┌─ Records for the exercise
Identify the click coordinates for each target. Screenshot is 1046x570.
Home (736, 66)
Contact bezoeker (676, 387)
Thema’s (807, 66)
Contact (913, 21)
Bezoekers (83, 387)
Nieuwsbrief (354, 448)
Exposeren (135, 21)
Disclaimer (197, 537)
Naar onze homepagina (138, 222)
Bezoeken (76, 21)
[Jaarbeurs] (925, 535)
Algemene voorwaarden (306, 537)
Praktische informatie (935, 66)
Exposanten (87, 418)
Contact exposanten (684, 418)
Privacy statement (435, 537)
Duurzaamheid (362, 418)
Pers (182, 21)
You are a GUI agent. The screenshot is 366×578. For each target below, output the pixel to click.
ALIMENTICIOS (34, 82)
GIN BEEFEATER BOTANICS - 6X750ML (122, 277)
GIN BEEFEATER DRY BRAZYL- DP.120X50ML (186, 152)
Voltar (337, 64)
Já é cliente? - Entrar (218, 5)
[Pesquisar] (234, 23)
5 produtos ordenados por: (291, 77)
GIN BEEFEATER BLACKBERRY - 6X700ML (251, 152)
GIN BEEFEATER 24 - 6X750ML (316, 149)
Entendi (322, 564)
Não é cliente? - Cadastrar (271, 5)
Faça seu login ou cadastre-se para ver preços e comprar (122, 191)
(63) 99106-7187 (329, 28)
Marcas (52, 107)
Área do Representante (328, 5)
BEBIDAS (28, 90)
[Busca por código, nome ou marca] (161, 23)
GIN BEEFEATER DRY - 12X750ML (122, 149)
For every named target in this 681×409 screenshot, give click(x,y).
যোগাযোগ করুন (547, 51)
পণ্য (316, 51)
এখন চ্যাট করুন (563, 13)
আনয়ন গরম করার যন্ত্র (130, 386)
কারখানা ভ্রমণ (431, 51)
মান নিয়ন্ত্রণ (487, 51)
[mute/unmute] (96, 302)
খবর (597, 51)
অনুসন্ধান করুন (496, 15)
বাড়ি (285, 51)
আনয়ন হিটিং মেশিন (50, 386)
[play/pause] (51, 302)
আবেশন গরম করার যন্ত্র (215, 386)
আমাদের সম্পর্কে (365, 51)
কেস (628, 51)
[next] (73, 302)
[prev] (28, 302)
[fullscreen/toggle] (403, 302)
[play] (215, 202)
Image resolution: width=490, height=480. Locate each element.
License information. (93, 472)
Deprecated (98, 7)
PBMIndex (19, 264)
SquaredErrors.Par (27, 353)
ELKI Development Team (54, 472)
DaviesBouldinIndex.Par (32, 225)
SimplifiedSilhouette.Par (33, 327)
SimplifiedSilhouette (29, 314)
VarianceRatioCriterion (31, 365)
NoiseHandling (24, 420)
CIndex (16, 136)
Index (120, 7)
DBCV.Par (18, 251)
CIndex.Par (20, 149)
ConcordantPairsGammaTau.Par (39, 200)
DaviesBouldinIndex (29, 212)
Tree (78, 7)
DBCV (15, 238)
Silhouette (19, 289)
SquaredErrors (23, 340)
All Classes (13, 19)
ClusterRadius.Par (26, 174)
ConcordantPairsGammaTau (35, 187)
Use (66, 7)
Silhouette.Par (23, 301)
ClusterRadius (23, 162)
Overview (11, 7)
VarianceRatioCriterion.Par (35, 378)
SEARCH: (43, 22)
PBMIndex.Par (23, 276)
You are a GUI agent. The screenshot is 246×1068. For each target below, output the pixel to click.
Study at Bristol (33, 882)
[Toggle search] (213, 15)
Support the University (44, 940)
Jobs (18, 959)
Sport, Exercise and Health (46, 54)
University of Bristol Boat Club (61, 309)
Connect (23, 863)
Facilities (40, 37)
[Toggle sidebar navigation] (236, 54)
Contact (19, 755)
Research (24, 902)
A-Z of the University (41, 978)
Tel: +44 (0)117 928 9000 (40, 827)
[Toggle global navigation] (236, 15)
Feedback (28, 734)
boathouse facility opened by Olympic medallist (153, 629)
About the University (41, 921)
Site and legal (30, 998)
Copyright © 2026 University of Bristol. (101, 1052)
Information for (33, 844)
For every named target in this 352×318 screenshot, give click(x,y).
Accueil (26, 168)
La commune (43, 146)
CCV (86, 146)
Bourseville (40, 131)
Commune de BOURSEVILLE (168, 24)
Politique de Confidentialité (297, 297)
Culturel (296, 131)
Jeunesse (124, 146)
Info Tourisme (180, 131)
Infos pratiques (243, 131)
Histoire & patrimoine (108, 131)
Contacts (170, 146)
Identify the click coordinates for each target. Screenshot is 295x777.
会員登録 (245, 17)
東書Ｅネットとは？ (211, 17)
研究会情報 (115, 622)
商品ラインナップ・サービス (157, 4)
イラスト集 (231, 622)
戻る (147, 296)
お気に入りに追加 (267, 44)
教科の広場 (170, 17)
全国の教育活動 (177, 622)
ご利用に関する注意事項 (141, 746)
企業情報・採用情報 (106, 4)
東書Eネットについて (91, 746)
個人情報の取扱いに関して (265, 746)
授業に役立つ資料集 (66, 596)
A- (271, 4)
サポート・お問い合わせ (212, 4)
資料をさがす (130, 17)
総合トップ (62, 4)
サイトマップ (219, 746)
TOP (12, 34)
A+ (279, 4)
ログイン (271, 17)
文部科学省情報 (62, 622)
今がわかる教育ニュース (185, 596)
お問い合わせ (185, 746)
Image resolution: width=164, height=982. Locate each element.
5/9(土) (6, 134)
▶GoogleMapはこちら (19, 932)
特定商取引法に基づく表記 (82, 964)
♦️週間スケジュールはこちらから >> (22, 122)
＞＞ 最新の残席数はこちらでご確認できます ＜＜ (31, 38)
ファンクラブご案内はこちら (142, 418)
└─
Exercise instructions: Copy the data without any changes, from the line with "কেস (628, 51)" to the line with "ご利用に関する注意事項 (141, 746)", including both of those lines.

Exercise result:
কেস (628, 51)
[next] (73, 302)
[prev] (28, 302)
[fullscreen/toggle] (403, 302)
[play] (215, 202)
Image resolution: width=490, height=480. Locate each element.
License information. (93, 472)
Deprecated (98, 7)
PBMIndex (19, 264)
SquaredErrors.Par (27, 353)
ELKI Development Team (54, 472)
DaviesBouldinIndex.Par (32, 225)
SimplifiedSilhouette.Par (33, 327)
SimplifiedSilhouette (29, 314)
VarianceRatioCriterion (31, 365)
NoiseHandling (24, 420)
CIndex (16, 136)
Index (120, 7)
DBCV.Par (18, 251)
CIndex.Par (20, 149)
ConcordantPairsGammaTau.Par (39, 200)
DaviesBouldinIndex (29, 212)
Tree (78, 7)
DBCV (15, 238)
Silhouette (19, 289)
SquaredErrors (23, 340)
All Classes (13, 19)
ClusterRadius.Par (26, 174)
ConcordantPairsGammaTau (35, 187)
Use (66, 7)
Silhouette.Par (23, 301)
ClusterRadius (23, 162)
Overview (11, 7)
VarianceRatioCriterion.Par (35, 378)
SEARCH: (43, 22)
PBMIndex.Par (23, 276)
You are a GUI agent. The screenshot is 246×1068. For each target below, output the pixel to click.
Study at Bristol (33, 882)
[Toggle search] (213, 15)
Support the University (44, 940)
Jobs (18, 959)
Sport, Exercise and Health (46, 54)
University of Bristol Boat Club (61, 309)
Connect (23, 863)
Facilities (40, 37)
[Toggle sidebar navigation] (236, 54)
Contact (19, 755)
Research (24, 902)
A-Z of the University (41, 978)
Tel: +44 (0)117 928 9000 (40, 827)
[Toggle global navigation] (236, 15)
Feedback (28, 734)
boathouse facility opened by Olympic medallist (153, 629)
About the University (41, 921)
Site and legal (30, 998)
Copyright © 2026 University of Bristol. (101, 1052)
Information for (33, 844)
For every named target in this 352×318 screenshot, give click(x,y).
Accueil (26, 168)
La commune (43, 146)
CCV (86, 146)
Bourseville (40, 131)
Commune de BOURSEVILLE (168, 24)
Politique de Confidentialité (297, 297)
Culturel (296, 131)
Jeunesse (124, 146)
Info Tourisme (180, 131)
Infos pratiques (243, 131)
Histoire & patrimoine (108, 131)
Contacts (170, 146)
Identify the click coordinates for each target. Screenshot is 295x777.
会員登録 (245, 17)
東書Ｅネットとは？ (211, 17)
研究会情報 (115, 622)
商品ラインナップ・サービス (157, 4)
イラスト集 (231, 622)
戻る (147, 296)
お気に入りに追加 (267, 44)
教科の広場 (170, 17)
全国の教育活動 (177, 622)
ご利用に関する注意事項 (141, 746)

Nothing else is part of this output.